Transcribe each record as written.

Content starts

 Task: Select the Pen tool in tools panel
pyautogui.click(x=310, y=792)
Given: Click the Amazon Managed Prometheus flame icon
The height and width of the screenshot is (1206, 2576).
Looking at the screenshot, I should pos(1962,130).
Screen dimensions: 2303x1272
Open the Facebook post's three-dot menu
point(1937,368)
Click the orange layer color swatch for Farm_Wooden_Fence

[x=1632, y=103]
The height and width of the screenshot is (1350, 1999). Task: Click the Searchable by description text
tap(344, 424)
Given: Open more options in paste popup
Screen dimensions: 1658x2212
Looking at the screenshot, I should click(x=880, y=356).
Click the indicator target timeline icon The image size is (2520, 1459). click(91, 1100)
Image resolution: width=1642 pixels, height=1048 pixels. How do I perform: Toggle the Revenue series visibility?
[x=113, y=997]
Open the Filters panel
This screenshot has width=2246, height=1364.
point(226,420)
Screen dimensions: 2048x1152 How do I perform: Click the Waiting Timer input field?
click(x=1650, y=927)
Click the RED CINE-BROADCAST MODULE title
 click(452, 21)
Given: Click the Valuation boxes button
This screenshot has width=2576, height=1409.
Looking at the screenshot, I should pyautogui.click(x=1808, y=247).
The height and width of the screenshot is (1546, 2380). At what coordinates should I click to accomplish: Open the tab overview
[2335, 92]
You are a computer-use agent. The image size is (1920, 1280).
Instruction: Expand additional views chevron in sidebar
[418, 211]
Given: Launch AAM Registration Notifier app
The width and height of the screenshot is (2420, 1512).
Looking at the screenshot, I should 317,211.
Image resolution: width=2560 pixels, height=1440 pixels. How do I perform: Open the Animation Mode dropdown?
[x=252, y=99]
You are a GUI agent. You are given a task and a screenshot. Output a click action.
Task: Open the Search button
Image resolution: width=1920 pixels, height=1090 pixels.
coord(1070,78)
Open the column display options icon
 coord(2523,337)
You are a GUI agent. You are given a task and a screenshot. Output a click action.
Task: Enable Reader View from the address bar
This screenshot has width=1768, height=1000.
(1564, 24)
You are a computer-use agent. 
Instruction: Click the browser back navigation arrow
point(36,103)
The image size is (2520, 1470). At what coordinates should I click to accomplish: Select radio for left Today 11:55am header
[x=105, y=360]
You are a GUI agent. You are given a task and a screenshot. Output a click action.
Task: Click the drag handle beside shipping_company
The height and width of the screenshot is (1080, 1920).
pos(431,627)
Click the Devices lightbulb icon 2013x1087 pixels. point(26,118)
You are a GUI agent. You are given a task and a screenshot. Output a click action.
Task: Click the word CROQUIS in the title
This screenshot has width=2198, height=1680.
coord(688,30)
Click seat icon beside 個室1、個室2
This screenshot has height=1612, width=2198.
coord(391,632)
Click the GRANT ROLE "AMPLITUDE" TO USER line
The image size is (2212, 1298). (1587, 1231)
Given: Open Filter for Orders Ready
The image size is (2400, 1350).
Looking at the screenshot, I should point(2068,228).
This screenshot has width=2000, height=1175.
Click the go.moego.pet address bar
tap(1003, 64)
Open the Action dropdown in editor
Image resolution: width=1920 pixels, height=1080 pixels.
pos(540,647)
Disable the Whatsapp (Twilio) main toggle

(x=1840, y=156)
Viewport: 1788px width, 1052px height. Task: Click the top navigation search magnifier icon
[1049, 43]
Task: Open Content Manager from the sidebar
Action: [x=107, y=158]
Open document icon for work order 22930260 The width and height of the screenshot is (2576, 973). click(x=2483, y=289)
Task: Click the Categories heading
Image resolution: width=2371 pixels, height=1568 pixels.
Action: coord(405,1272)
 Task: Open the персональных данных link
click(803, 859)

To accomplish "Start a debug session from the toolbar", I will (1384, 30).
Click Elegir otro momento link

Content ends

◆ Solution:
 Task: Select the Pen tool in tools panel
pyautogui.click(x=310, y=792)
Given: Click the Amazon Managed Prometheus flame icon
The height and width of the screenshot is (1206, 2576).
Looking at the screenshot, I should pos(1962,130).
Screen dimensions: 2303x1272
Open the Facebook post's three-dot menu
point(1937,368)
Click the orange layer color swatch for Farm_Wooden_Fence

[x=1632, y=103]
The height and width of the screenshot is (1350, 1999). Task: Click the Searchable by description text
tap(344, 424)
Given: Open more options in paste popup
Screen dimensions: 1658x2212
Looking at the screenshot, I should click(x=880, y=356).
Click the indicator target timeline icon The image size is (2520, 1459). click(91, 1100)
Image resolution: width=1642 pixels, height=1048 pixels. How do I perform: Toggle the Revenue series visibility?
[x=113, y=997]
Open the Filters panel
This screenshot has width=2246, height=1364.
point(226,420)
Screen dimensions: 2048x1152 How do I perform: Click the Waiting Timer input field?
click(x=1650, y=927)
Click the RED CINE-BROADCAST MODULE title
 click(452, 21)
Given: Click the Valuation boxes button
This screenshot has width=2576, height=1409.
Looking at the screenshot, I should pyautogui.click(x=1808, y=247).
The height and width of the screenshot is (1546, 2380). At what coordinates should I click to accomplish: Open the tab overview
[2335, 92]
You are a computer-use agent. The image size is (1920, 1280).
Instruction: Expand additional views chevron in sidebar
[418, 211]
Given: Launch AAM Registration Notifier app
The width and height of the screenshot is (2420, 1512).
Looking at the screenshot, I should 317,211.
Image resolution: width=2560 pixels, height=1440 pixels. How do I perform: Open the Animation Mode dropdown?
[x=252, y=99]
You are a GUI agent. You are given a task and a screenshot. Output a click action.
Task: Open the Search button
Image resolution: width=1920 pixels, height=1090 pixels.
coord(1070,78)
Open the column display options icon
 coord(2523,337)
You are a GUI agent. You are given a task and a screenshot. Output a click action.
Task: Enable Reader View from the address bar
This screenshot has width=1768, height=1000.
(1564, 24)
You are a computer-use agent. 
Instruction: Click the browser back navigation arrow
point(36,103)
The image size is (2520, 1470). At what coordinates should I click to accomplish: Select radio for left Today 11:55am header
[x=105, y=360]
You are a GUI agent. You are given a task and a screenshot. Output a click action.
Task: Click the drag handle beside shipping_company
The height and width of the screenshot is (1080, 1920).
pos(431,627)
Click the Devices lightbulb icon 2013x1087 pixels. point(26,118)
You are a GUI agent. You are given a task and a screenshot. Output a click action.
Task: Click the word CROQUIS in the title
This screenshot has width=2198, height=1680.
coord(688,30)
Click seat icon beside 個室1、個室2
This screenshot has height=1612, width=2198.
coord(391,632)
Click the GRANT ROLE "AMPLITUDE" TO USER line
The image size is (2212, 1298). (1587, 1231)
Given: Open Filter for Orders Ready
The image size is (2400, 1350).
Looking at the screenshot, I should point(2068,228).
This screenshot has width=2000, height=1175.
Click the go.moego.pet address bar
tap(1003, 64)
Open the Action dropdown in editor
Image resolution: width=1920 pixels, height=1080 pixels.
pos(540,647)
Disable the Whatsapp (Twilio) main toggle

(x=1840, y=156)
Viewport: 1788px width, 1052px height. Task: Click the top navigation search magnifier icon
[1049, 43]
Task: Open Content Manager from the sidebar
Action: [x=107, y=158]
Open document icon for work order 22930260 The width and height of the screenshot is (2576, 973). click(x=2483, y=289)
Task: Click the Categories heading
Image resolution: width=2371 pixels, height=1568 pixels.
Action: coord(405,1272)
 Task: Open the персональных данных link
click(803, 859)

To accomplish "Start a debug session from the toolbar", I will (1384, 30).
Click Elegir otro momento link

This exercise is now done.